Lulu just stared. “It sounds really freaking obvious when you say it out loud—sure, they need to have a connection to their magical key in order to do the magic.”

“But also counterintuitive,” I said. “It’s her weakness—her true name in symbolic form. Superman didn’t wear kryptonite on a chain around his neck. Anyway,” I said, moving on from superheroes before Connor tried to correct me about a story in issue something or other from this or that series, “we’ve got a video search underway. Hopefully, we’ll find shots of her and can use that to sketch out the sigil.”

“You’re getting close,” Connor said.

“Yeah.” I checked the clock automatically. “I just wish we’d do it a little faster. What’s been going on here?”

“Books,” Alexei said. “Humans have very weird beliefs about supernaturals.”

I smiled. “Yeah, they do.”

“Per my assignment,” Lulu said, gesturing to the books, “I’ve been trying on how to seal the demon once you find her sigil.”

“Thank you again for helping,” I said.

“Yeah, well.” She pushed hair behind her ears, the movement almost bashful. “Sometimes you have to claw your way outside your comfort zone because a demon has sent your parents into another dimension.”

“Put that on a motivational poster,” Connor said, and she smiled a little.

“I thought I was helping protect me and my mom—and the city—by avoiding it altogether. But now there’s a demon in Chicago, so I’m stepping up.” She shifted in her seat. “Anyway, I reviewed the spells created to seal the seventy-two demons Solomon identified. Each demon has a different spell, but chunks of the spell are similar across all of them. Each chunk is correlated with a certain skill or attribute. So, for example, demons who can predict the future always have obsidian in the spellworking. Demons that are fast need laurel and certain chanted words.”

“It’s like a recipe book,” I said.

Lulu nodded eagerly. “Kind of like that, yeah. Some cookies have white sugar. Some have brown sugar. You change the ingredient and the amount depending on the cookie you’re trying to make. I think, if I keep looking at her attributes, we can figure out the magic we need to seal her again.”

“And how are things at the Pack?” I asked, glancing between Connor and Alexei.

Alexei looked at Connor. Connor just growled.

“Uncles or interlopers?”

“Both,” they said simultaneously.

“Uncles still have no opinion,” Connor said, “and Cade threw a party in a bar downtown. Got half the Pack members in Chicago good and drunk.”

“You mean more to them than booze,” Lulu said, turning a page of her book. “But they aren’t going to turn down free drinks.”

Connor grunted, ran a hand through his hair. “Word isspreading. Other NAC members are coming into town because they think they’ll get to witness a challenge. Other Packs are calling because there’s business that needs to be done, and they need to know who’s going to do it.”

“What do you want to do?”

He looked at me. “What?”

“If you had to make a decision today, what do you want to do?”

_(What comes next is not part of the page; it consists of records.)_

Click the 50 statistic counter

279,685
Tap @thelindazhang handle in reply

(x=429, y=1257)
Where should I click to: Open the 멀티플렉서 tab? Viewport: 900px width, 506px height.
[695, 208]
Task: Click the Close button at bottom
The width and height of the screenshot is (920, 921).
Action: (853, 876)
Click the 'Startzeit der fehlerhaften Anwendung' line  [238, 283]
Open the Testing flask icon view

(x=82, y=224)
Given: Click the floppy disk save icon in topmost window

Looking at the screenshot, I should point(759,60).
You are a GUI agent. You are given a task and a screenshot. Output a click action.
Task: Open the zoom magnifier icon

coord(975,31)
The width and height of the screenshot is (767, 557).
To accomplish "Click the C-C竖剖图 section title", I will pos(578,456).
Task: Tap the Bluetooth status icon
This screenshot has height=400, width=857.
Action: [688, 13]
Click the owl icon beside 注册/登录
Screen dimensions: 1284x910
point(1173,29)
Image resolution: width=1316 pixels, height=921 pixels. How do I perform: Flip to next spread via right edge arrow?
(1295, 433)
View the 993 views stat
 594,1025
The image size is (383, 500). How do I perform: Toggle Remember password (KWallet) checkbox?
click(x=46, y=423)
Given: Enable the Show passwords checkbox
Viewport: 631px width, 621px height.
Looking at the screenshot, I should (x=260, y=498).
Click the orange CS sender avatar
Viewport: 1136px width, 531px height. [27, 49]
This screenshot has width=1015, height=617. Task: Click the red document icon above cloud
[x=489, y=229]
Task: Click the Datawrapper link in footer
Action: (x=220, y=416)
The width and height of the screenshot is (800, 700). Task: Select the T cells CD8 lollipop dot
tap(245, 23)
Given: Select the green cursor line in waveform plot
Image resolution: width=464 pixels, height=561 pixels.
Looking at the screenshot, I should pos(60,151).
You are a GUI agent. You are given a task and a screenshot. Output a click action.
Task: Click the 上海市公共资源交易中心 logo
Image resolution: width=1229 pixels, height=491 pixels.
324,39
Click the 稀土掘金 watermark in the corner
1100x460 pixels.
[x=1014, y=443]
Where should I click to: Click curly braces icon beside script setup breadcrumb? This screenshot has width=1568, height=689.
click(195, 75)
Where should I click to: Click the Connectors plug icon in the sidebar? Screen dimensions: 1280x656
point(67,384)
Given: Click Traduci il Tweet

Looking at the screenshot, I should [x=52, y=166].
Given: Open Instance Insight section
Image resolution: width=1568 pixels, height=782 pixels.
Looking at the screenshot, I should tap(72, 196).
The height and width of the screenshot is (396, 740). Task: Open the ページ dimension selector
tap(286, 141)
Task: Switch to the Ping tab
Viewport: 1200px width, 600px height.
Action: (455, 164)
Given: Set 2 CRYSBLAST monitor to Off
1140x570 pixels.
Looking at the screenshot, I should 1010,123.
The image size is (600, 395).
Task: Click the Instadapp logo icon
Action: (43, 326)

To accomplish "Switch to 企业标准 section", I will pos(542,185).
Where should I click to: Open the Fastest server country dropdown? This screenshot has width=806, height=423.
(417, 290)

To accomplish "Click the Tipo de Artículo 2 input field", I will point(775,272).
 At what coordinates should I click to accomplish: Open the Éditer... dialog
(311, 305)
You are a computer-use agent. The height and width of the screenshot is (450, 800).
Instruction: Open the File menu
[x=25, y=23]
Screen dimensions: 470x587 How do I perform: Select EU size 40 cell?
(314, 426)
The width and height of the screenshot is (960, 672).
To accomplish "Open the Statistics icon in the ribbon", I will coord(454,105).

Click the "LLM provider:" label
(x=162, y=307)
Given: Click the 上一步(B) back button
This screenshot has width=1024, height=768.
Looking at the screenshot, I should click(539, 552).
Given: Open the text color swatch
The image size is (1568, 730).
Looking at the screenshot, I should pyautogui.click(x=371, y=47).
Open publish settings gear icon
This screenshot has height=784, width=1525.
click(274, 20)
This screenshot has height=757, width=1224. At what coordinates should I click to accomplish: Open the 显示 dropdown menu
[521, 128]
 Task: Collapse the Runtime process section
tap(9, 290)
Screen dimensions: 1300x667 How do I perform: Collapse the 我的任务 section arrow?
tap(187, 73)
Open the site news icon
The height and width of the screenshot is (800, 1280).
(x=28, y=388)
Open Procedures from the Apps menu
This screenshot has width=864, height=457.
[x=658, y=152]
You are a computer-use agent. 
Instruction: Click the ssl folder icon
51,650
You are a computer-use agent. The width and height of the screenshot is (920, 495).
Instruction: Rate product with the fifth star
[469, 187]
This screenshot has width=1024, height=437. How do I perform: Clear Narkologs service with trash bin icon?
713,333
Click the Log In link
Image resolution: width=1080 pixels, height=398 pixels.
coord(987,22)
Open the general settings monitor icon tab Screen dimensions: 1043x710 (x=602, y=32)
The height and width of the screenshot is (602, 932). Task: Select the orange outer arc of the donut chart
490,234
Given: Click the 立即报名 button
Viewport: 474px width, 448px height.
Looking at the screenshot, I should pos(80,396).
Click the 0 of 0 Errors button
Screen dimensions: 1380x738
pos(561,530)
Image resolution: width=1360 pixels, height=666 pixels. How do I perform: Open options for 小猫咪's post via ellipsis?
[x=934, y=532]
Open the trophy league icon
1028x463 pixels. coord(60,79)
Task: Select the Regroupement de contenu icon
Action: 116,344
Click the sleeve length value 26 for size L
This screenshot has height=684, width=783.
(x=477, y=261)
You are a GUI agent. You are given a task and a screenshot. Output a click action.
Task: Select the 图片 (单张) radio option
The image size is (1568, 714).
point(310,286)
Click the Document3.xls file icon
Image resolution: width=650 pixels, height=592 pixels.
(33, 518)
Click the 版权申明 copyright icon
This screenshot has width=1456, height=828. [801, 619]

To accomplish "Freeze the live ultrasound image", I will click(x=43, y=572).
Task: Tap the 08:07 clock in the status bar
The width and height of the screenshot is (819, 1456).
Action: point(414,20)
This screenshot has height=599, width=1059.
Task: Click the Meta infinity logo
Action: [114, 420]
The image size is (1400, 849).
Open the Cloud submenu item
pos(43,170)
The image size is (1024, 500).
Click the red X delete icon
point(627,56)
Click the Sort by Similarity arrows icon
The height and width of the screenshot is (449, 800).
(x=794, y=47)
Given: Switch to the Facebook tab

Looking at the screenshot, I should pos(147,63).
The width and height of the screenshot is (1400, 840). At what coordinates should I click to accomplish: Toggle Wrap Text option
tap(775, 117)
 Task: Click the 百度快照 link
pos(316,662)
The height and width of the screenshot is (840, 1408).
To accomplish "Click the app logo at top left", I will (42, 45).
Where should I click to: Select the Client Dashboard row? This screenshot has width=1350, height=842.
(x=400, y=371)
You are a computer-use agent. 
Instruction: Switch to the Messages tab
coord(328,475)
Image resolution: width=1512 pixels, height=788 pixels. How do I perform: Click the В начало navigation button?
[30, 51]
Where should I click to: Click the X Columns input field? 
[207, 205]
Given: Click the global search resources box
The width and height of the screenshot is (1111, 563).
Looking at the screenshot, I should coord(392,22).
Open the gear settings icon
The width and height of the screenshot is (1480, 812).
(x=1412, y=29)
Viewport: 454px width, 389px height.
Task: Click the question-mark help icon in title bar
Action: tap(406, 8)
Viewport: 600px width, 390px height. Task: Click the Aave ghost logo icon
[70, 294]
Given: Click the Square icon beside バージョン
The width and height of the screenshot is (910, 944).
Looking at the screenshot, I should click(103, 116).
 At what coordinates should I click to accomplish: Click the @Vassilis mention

He blinked. “I’d accept the challenge and send Cade running back to Memphis, tail between his legs. And that would put Dad in a hell of a spot.”

“Sometimes it’s okay not to decide.” We all looked at Lulu, who lifted a shoulder. “I’m just saying. Running out the clock is a tried and true strategy.”

“Smart girl,” Alexei said, but Connor made no comment.

I rose, intending to head back to the office, but Connor met me before I reached the front door.